Stored dataset items:
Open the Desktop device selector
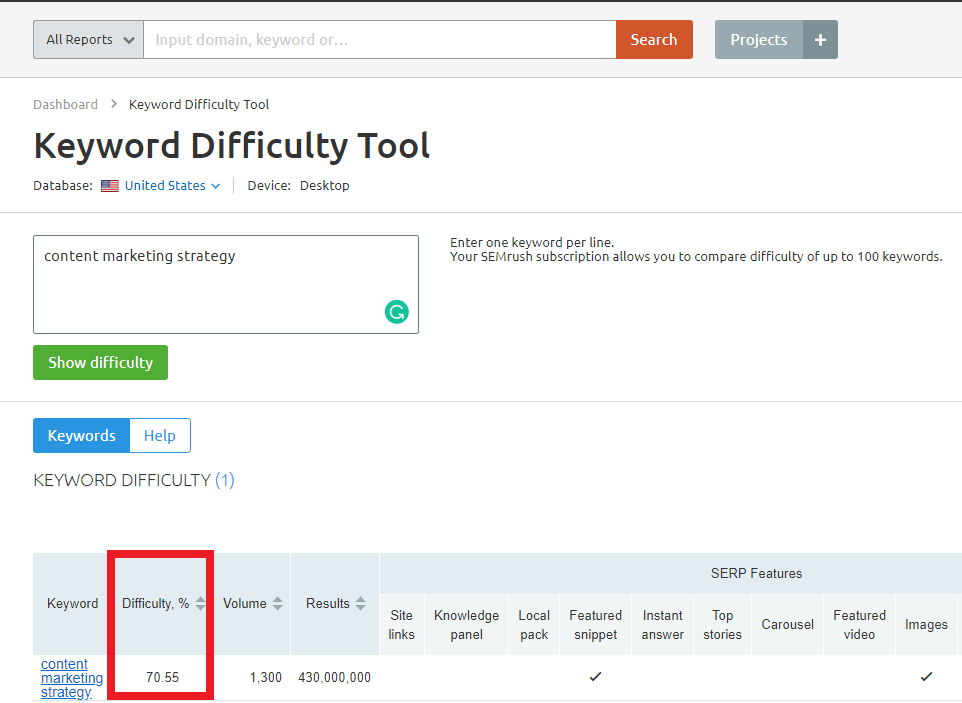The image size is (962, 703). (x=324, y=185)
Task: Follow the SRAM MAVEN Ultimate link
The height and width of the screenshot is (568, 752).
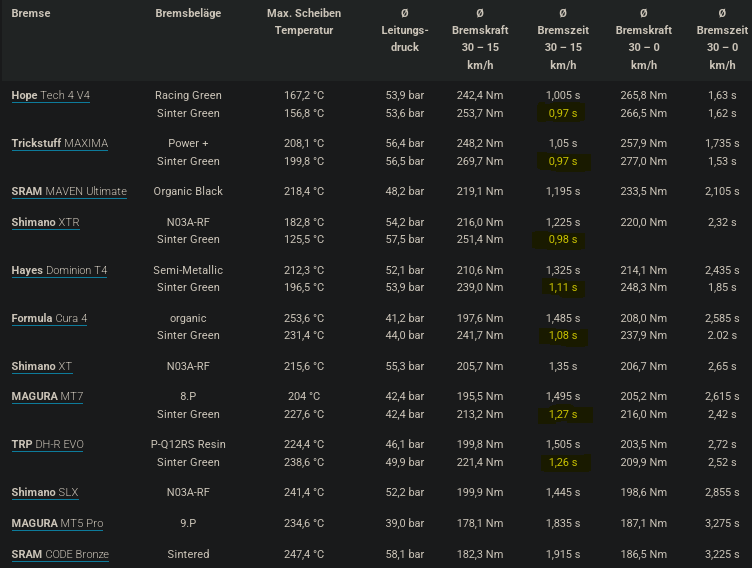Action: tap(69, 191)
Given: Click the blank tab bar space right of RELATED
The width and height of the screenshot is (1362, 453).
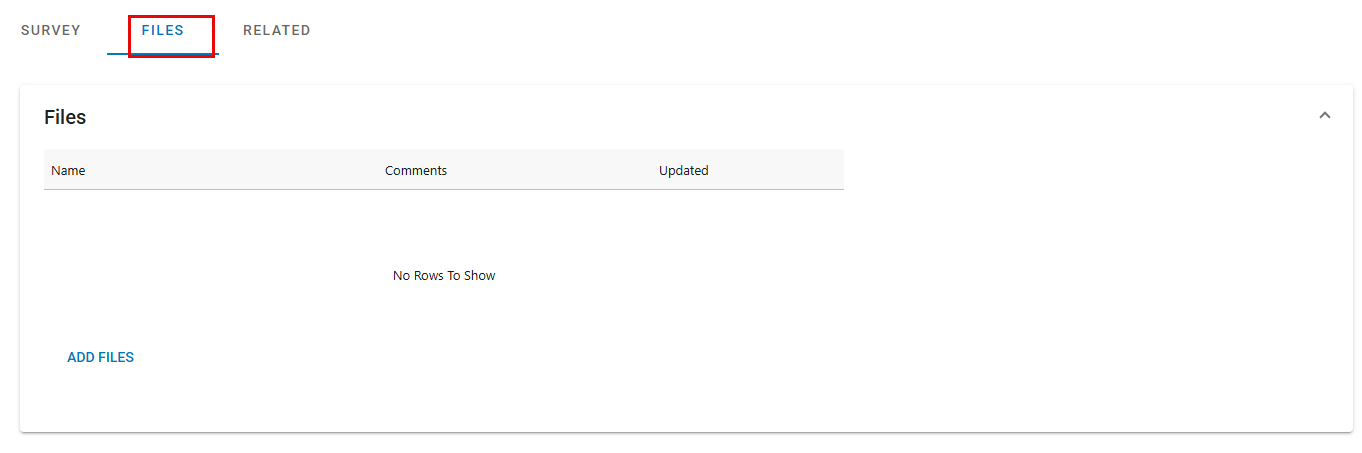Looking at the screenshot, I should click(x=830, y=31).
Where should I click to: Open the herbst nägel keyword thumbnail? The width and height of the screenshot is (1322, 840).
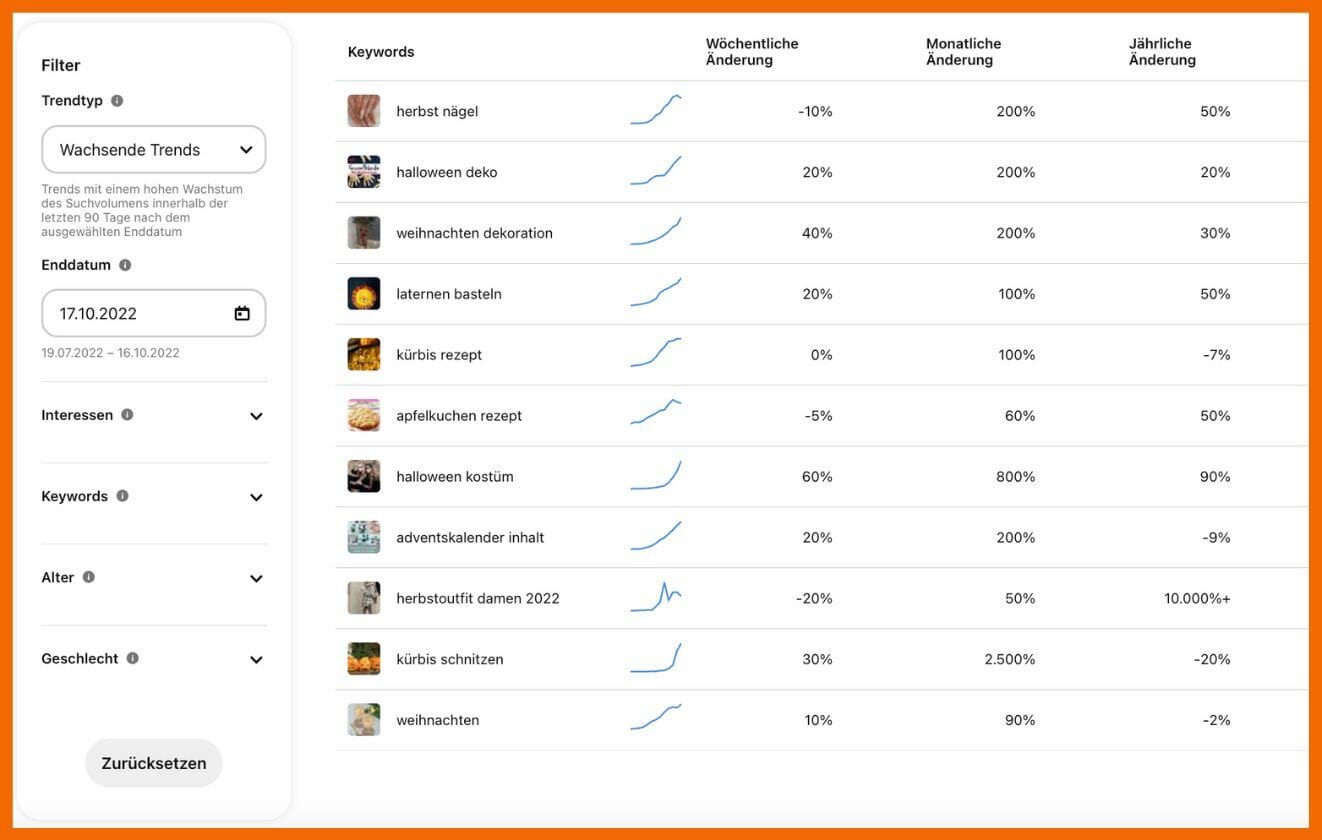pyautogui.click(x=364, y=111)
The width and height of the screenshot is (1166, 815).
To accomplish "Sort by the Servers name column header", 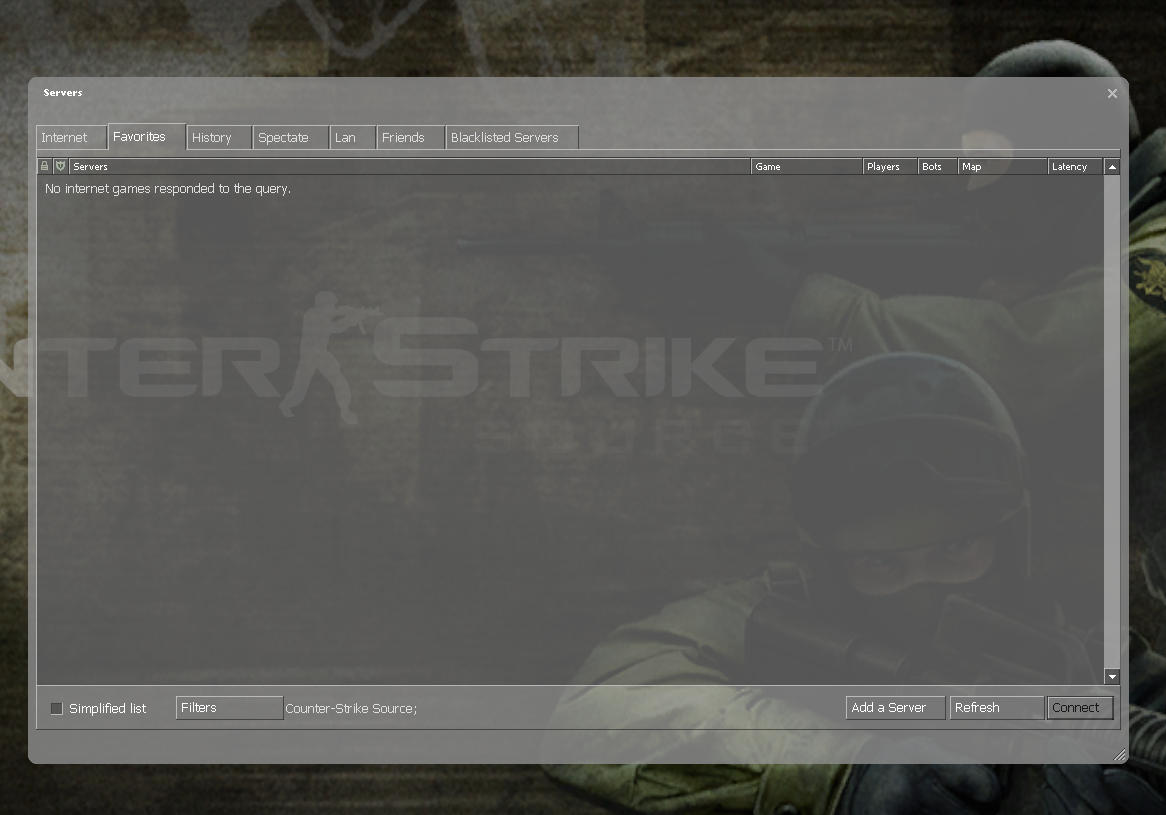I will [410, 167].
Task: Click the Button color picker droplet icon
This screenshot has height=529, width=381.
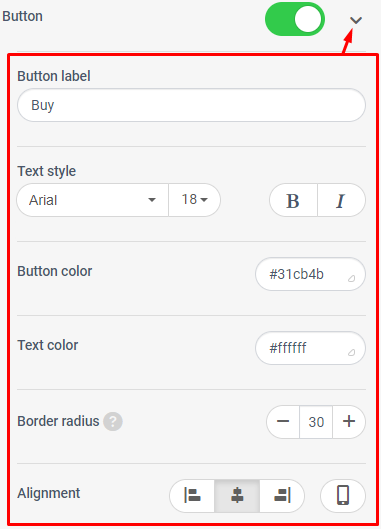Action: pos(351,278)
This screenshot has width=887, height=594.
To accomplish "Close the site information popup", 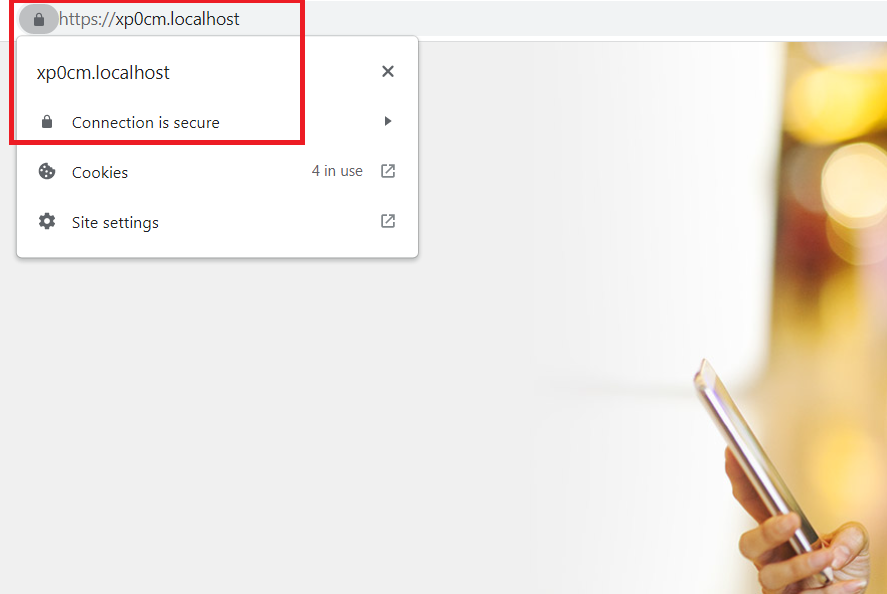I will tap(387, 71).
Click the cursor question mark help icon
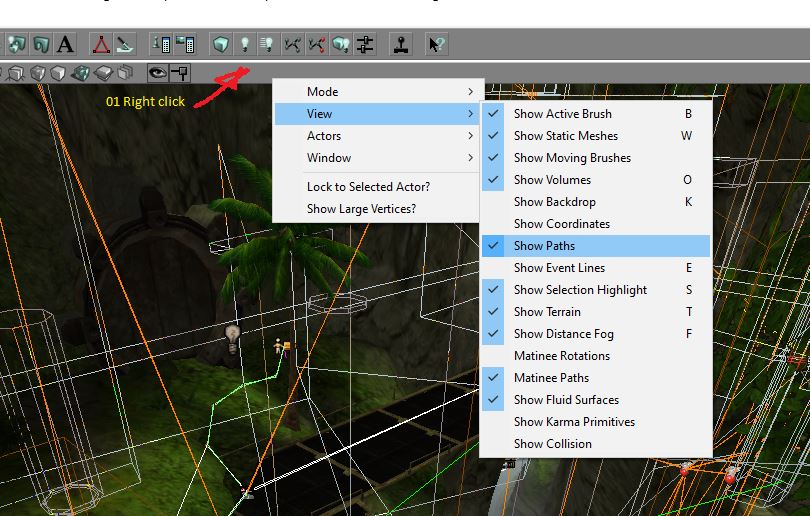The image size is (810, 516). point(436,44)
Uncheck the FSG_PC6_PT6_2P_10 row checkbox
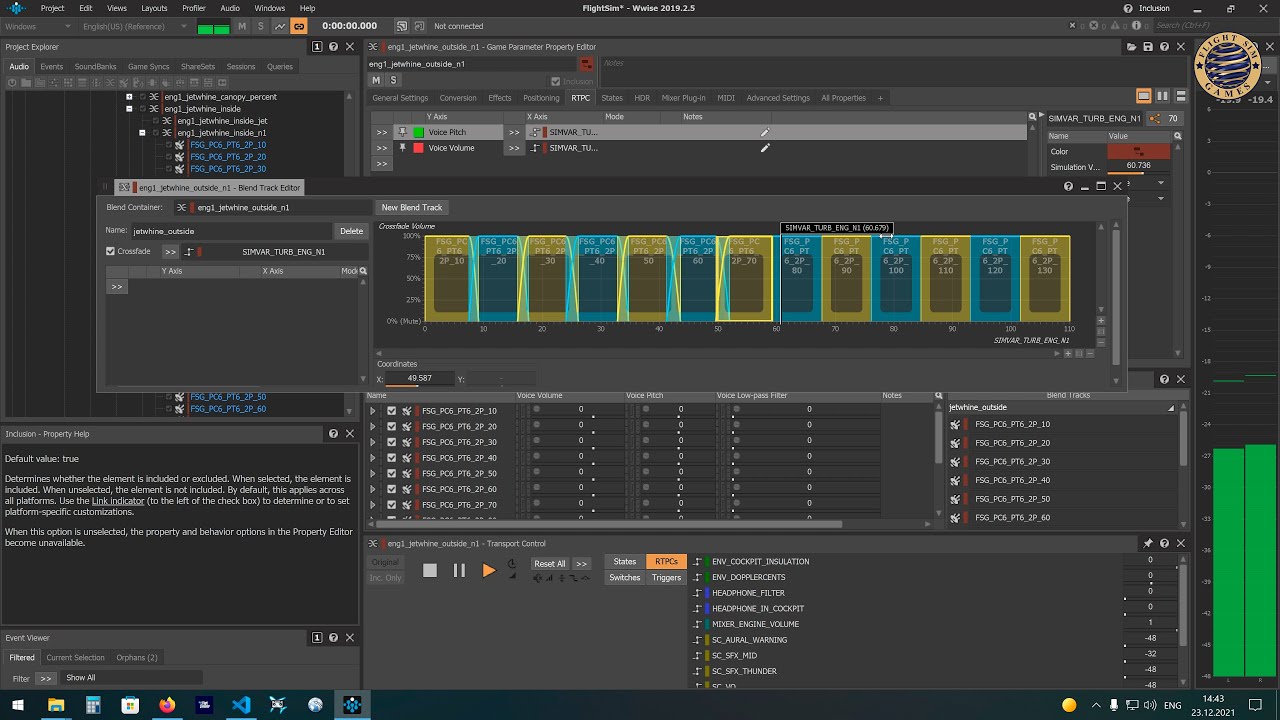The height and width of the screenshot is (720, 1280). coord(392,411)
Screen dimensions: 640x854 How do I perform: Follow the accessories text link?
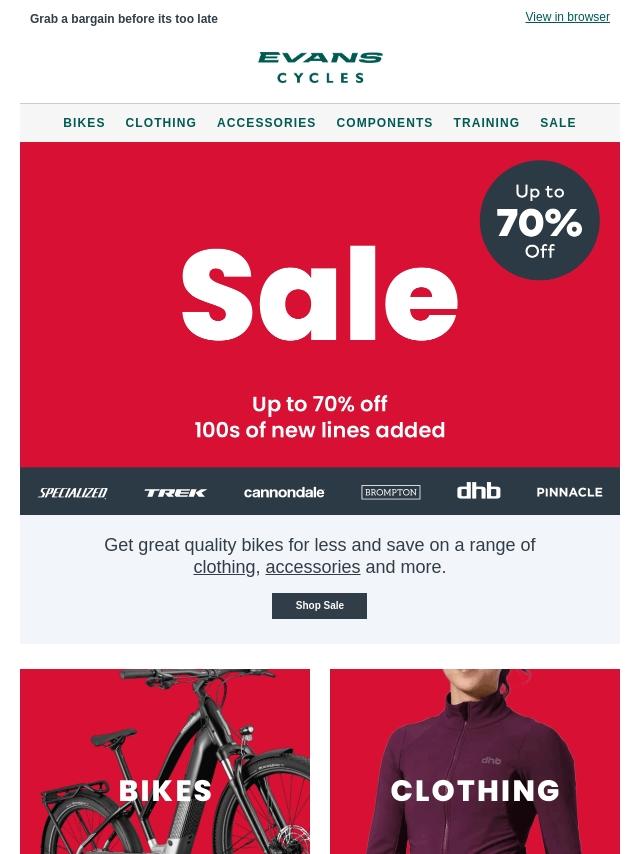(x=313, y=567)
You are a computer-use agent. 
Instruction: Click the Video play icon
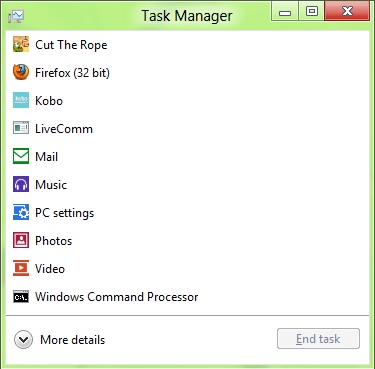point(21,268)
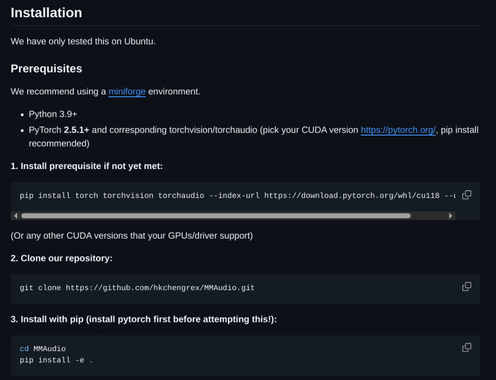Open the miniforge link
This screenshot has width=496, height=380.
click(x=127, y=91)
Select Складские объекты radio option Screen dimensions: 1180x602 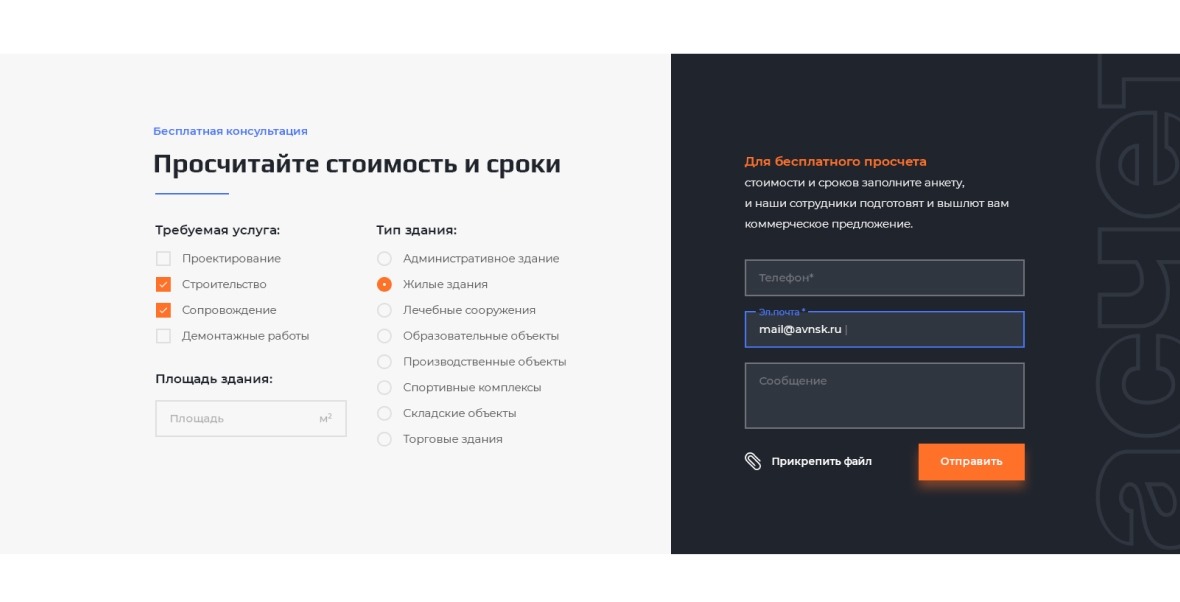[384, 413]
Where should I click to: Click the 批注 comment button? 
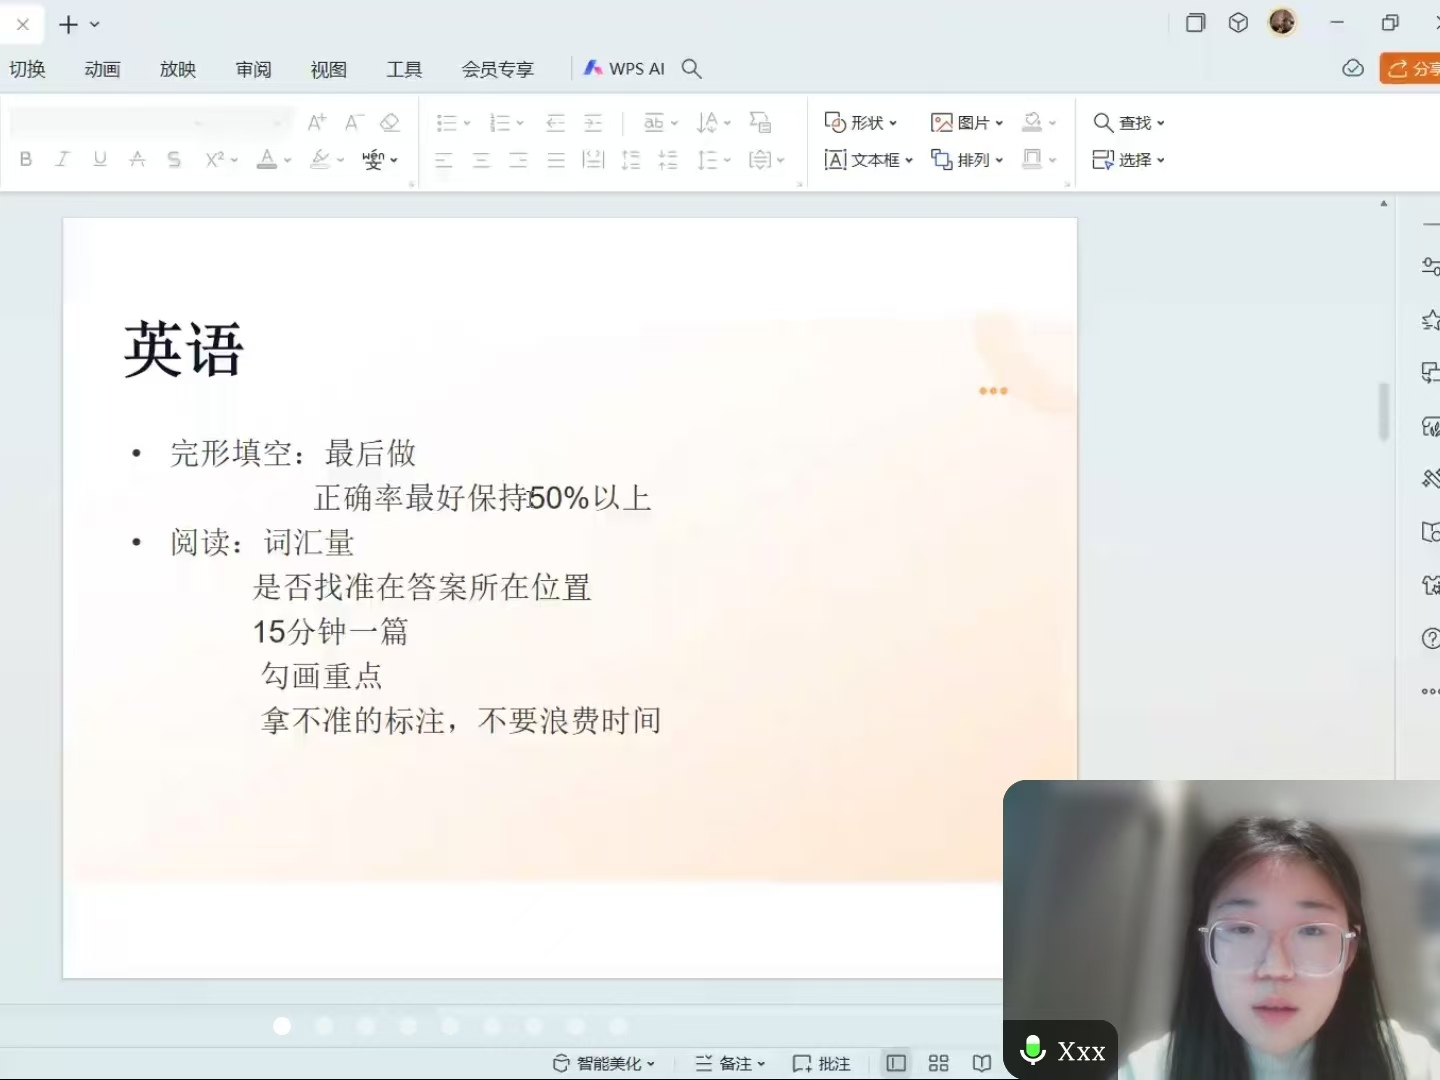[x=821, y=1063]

REQUIRED ACTION
From the opening line of the entries above to the line containing "Given: Click the", please transcribe each line exactly, skipping every picture.

COMPLETED TASK
Open the Desktop device selector
The image size is (962, 703). (x=324, y=185)
Task: Follow the SRAM MAVEN Ultimate link
The height and width of the screenshot is (568, 752).
Action: tap(69, 191)
Given: Click the blank tab bar space right of RELATED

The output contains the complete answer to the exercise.